Hujan turun perlahan pagi itu, seperti irama lembut yang menenangkan hati. Aku duduk di beranda rumah, menatap rintik-rintik air yang jatuh dan menggenang di halaman. Di tanganku, secangkir kopi hitam hangat mengepul dan sebatang rokok merk tingwe (linting dewe) aromanya menusuk hidung, mengingatkan pada pelukan hangat yang jarang aku terima dari hidup ini. Di kejauhan, suara gemericik air dari selokan kecil melengkapi simfoni pagi. Sempurna, sampai aku membuka berita di ponsel.
Perang lagi. Konflik lagi. Semua karena tanah suci. Aku tertawa kecil, bukan karena lucu, tapi karena absurd. “Kalau semua tempat di dunia ini dianggap suci, kenapa kita tidak mulai dari tanah tempat kita berdiri sekarang?” gumam ku sambil menyeruput kopi. Sedikit kepahitan terasa, baik dari kopi maupun kenyataan yang baru aku baca.
Tanah suci. Sebuah istilah yang belakangan ini seolah menjadi alasan universal untuk bertengkar. Ironis, bukan?

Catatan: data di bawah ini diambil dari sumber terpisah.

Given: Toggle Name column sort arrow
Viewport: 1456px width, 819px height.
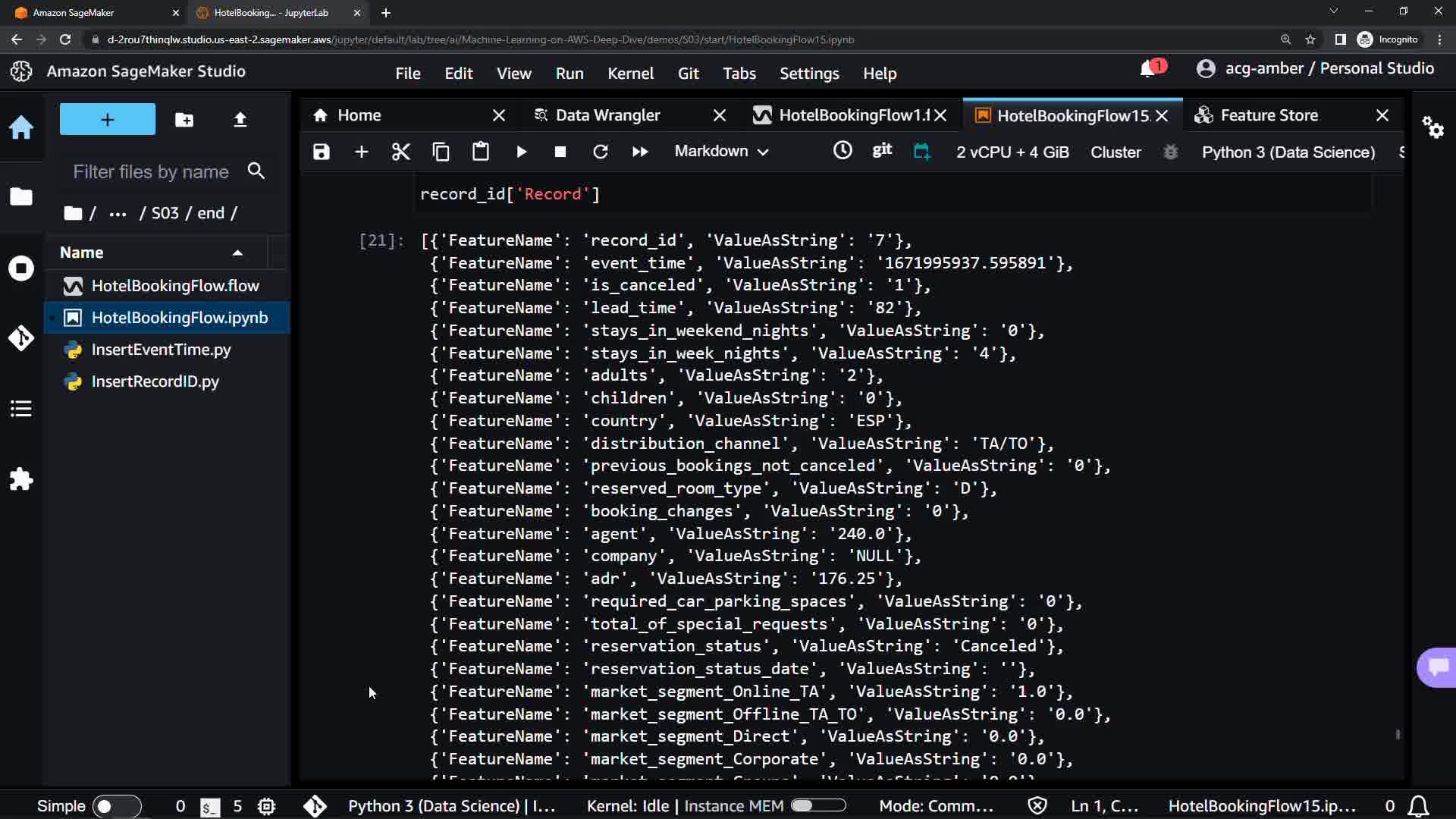Looking at the screenshot, I should (x=237, y=253).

Manusia bertempur habis-habisan untuk sesuatu yang katanya suci, padahal mungkin mereka bahkan lupa cara menyucikan diri mereka sendiri. Aku membayangkan
kalau saja semua energi yang dihabiskan untuk berebut tanah itu dipakai untuk menanam pohon di halaman rumah masing-masing, mungkin dunia ini sudah jadi taman Eden.
Tanah kelahiran kita sebenarnya adalah tanah suci yang paling dekat dengan hati. Coba pikirkan, di mana lagi kita bisa menemukan tempat yang menyimpan jejak kaki pertama kita? Di mana suara tawa masa kecil kita menggema? Di mana rasa sakit akibat terjatuh saat belajar bersepeda pertama kali diubur dengan pelukan hangat ibu? Semua itu tersimpan di sana, dalam tanah yang diam-diam menyerap semua cerita kita tanpa pernah mengeluh.
Namun, entah kenapa, banyak dari kita lupa akan kesakralan itu. Mungkin karena tanah kelahiran kita tidak diberi label khusus, tidak dihiasi dengan simbol-simbol megah, atau tidak jadi trending topic di media sosial. Padahal, kalau dipikir-pikir, tanah di depan rumah kita itu
adalah saksi bisu perjalanan hidup kita. Ia tidak meminta dipuja, hanya ingin dijaga.
Aku pernah mendengar seseorang berkata, “Kita ini terlalu sibuk mencari jauh-jauh, padahal yang kita cari sering kali sudah ada di depan mata.” Barangkali itulah masalah manusia modern. Kita mengidolakan sesuatu yang jauh, sesuatu yang kelihatan sulit dijangkau, lalu melupakan hal-hal sederhana yang ada di sekitar kita. Tanah kelahiran, contohnya.
Kalau tanah itu bisa bicara, mungkin dia akan bertanya, “Kenapa kau cari tanah lain? Bukankah aku yang memelukmu pertama kali?” Pertanyaan itu menusuk seperti hujan yang menembus kulit. Rasanya dingin, tapi menyadarkan. Aku membayangkan kalau semua orang di dunia ini mulai melihat tanah kelahirannya sebagai tanah suci, mungkin tidak akan ada perang lagi. Tidak ada yang perlu direbut karena setiap orang sudah sibuk menjaga tanahnya sendiri.
Hujan pagi itu terus turun, menyapu debu-debu yang menempel di jalanan. Kopiku hampir habis yang di dahului oleh rokokku, dan pikiran ini masih berputar-putar. Mungkin, dunia memang butuh lebih banyak hujan, bukan senjata. Lebih banyak tangan yang mencangkul tanah, bukan tangan yang melempar bom. Tanah suci bukanlah tempat yang harus diperjuangkan dengan darah dan air mata. Ia adalah tempat yang kita rawat dengan cinta dan doa, tempat di mana kita bisa berdiri dengan damai, sambil menatap langit tanpa rasa takut.
Aku menatap halaman rumah yang mulai hijau karena siraman air hujan. “Ya, ini tanah suciku,” gumamku. Bukan karena ada sesuatu yang ajaib di sini, tapi karena di sinilah Aku belajar menjadi manusia. Tanah kelahiran itu sakral, karena ia menyimpan semua yang kita butuhkan untuk mengenang, belajar, dan melangkah ke depan.
Hujan mulai reda, meninggalkan bau tanah yang khas. Aku berdiri, membawa cangkir kopi yang kini kosong, lalu tersenyum kecil. “Semua orang mencari surga, tapi lupa kalau surga itu bisa dimulai dari halaman rumah sendiri.”